● TEXT BLOCK
━━━━━━━━━━
I do realize there is some measure of ridiculousness in my above request,
but is there anything I can come back to the client with besides, 'You've
made your bed (by inputting all of your data into unstructured Excel
spreadsheets), and now you have to sleep in it?'. I figure that some of you
have come across similar challenges and would be interested in any creative
ways you've seen to deal with such a challenge.

Thanks.
Pat Dools
 
M

MH

There is certainly no automated way to import individual ranges scattered
all over a worksheet, as I'm sure you are aware already.

If the naming convention of the worksheets is EXACTLY the same in each of
the 1000+ workbooks and the data is stored in EXACTLY the same format in
each identically named worksheet and that format is a table resembling a
database table with strict datatypes (i.e. no text in the numeris fields
etc.) then it may be possible to use VBA in Excel to export each sheet
individually to a folder as a csv file and then stitch them all together
using a tool such as text collector:

http://bluefive.pair.com/txtcollector.htm

Other than that it's "bite the bullet" time.

Good luck

MH
 
P

(PeteCresswell)

Per Pat Dools:
I do realize there is some measure of ridiculousness in my above request,
but is there anything I can come back to the client with besides, 'You've
made your bed (by inputting all of your data into unstructured Excel
spreadsheets), and now you have to sleep in it?'. I figure that some of you
have come across similar challenges and would be interested in any creative
ways you've seen to deal with such a challenge.

I've been importing data form .XLS files that are pretty much
what you describe just about all day, every day, for about a
year.
━━━━━━━━━━
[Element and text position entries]
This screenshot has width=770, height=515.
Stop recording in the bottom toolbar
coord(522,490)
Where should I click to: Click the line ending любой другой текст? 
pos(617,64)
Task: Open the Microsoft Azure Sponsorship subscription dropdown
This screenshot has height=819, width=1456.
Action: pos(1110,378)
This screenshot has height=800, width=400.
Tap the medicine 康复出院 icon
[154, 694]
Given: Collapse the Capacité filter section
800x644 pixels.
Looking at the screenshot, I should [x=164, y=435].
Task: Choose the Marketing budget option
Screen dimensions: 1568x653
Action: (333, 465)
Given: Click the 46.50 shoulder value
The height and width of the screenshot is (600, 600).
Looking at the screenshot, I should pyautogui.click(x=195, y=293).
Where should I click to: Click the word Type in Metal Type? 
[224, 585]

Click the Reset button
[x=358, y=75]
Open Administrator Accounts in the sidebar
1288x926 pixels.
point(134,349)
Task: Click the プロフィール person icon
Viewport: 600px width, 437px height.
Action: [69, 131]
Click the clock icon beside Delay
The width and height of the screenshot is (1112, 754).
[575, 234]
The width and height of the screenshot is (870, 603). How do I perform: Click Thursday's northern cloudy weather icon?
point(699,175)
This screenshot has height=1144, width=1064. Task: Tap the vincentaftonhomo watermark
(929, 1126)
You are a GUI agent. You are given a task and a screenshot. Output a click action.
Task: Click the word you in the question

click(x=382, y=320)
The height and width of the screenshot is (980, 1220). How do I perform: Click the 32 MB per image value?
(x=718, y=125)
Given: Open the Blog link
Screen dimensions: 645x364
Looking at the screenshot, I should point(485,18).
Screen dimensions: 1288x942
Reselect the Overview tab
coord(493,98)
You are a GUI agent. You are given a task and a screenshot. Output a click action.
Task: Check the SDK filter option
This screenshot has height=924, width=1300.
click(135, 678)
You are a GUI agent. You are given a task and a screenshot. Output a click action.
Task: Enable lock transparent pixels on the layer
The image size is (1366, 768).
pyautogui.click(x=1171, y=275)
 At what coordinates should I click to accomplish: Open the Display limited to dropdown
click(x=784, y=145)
━━━━━━━━━━
● WHAT IS BEING ASKED
Reproduce the forum thread about importing scattered Excel data word for word, from beginning to end.

● RESULT
I do realize there is some measure of ridiculousness in my above request,
but is there anything I can come back to the client with besides, 'You've
made your bed (by inputting all of your data into unstructured Excel
spreadsheets), and now you have to sleep in it?'. I figure that some of you
have come across similar challenges and would be interested in any creative
ways you've seen to deal with such a challenge.

Thanks.
Pat Dools
 
M

MH

There is certainly no automated way to import individual ranges scattered
all over a worksheet, as I'm sure you are aware already.

If the naming convention of the worksheets is EXACTLY the same in each of
the 1000+ workbooks and the data is stored in EXACTLY the same format in
each identically named worksheet and that format is a table resembling a
database table with strict datatypes (i.e. no text in the numeris fields
etc.) then it may be possible to use VBA in Excel to export each sheet
individually to a folder as a csv file and then stitch them all together
using a tool such as text collector:

http://bluefive.pair.com/txtcollector.htm

Other than that it's "bite the bullet" time.

Good luck

MH
 
P

(PeteCresswell)

Per Pat Dools:
I do realize there is some measure of ridiculousness in my above request,
but is there anything I can come back to the client with besides, 'You've
made your bed (by inputting all of your data into unstructured Excel
spreadsheets), and now you have to sleep in it?'. I figure that some of you
have come across similar challenges and would be interested in any creative
ways you've seen to deal with such a challenge.

I've been importing data form .XLS files that are pretty much
what you describe just about all day, every day, for about a
year.